We had enough pagers so that each active crew member had one, but if you needed to have someone to cover for you, you passed it to your replacement with the standard line: “Don’t worry; it won’t go off.” One of the other guys called one day and asked me to cover for him because he was going to pour some sidewalk. He just knew that when the cement truck came, the pager would go off and with no one to trowel the cement out, his wife would not be happy. Imagine that. He drove to my house and handed me the pager. No sooner did he get his hind leg in the car again, but it went off. I ran to the garage and when I called in, I was told to proceed in the ambulance to the hospital. My one crew member would meet me there. I did that. From there, it got much more interesting. Our patient was a young woman who was about to give birth to twins. The doctor was concerned that there might be complications, so he wanted her transferred to a big city hospital equipped to handle situations like that. After loading the patient, the doctor, my crew member, a nurse and a nun in the back of the rig, I was directed to go to the clinic, where we switched nurses. I was then ordered to proceed red lights and siren as fast as the unit would go to the next hospital. I was told to radio for escorts and advise law enforcement of what we were doing.

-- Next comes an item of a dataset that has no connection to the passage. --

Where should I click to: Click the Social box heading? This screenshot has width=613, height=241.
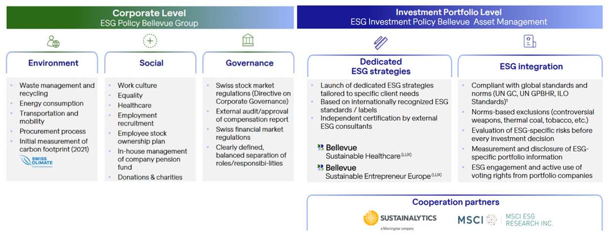pos(151,63)
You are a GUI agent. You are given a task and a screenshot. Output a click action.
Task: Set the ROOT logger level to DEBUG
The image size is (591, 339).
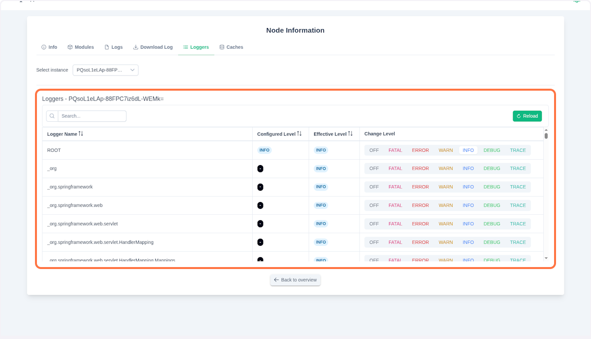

I smiled. That one ton Chevy ambulance with a big V8 was going to get a workout.

Whoever gets orders like that? For this old farm boy who could never make a tractor go fast enough, this was like saying “sic ‘em” to a dog or your first day up in an F16—you get the idea.

No argument from me. I shoved the pedal to the metal, rolled my window halfway down, hit the lights, the siren and we were on our way.

The first town we came to, I was wide open at 70 miles per hour. There was a policeman at every stop light to wave me through. I was tight against the governor all the way. After about 35 miles, we entered the freeway and shortly there was a highway patrolman to escort us. The metro area was in the midst of freeway construction. The patrolman led us down the unfinished pavement as workers leaped to the side. (This was better than the movies.) We were weaving through traffic as the trooper did intersection maneuvers to protect us from side traffic. We finally arrived at the hospital just as the first baby was crowning. As I pulled under the ambulance canopy and let up on the accelerator, the engine died. We had burned up every bit of the power in both batteries. There was not enough power left to make the starter click. When we opened the doors, the dome lights were dead. We unloaded and raced to the 10th floor with our precious cargo. Everyone was exhausted. Our batteries were dead as well. After we got the news that the babies and their mom were okay, we proceeded to the ambulance.

No one was around to help us get started. The batteries were still dead, so we did the only thing we could do—I called AAA and used my card. I asked for a jump. I can’t believe that it was protocol to jump start an ambulance for a member but since I was driving, they did it. Small town and rural people make things work.

The ride back was without event.

I have relived that event many times in my mind. It was the most exciting ride I ever had.

Times and technology have changed but people still need help. Maybe your town needs help with emergency services. Your efforts might save a life or make a huge difference. It can be personally rewarding for you, too.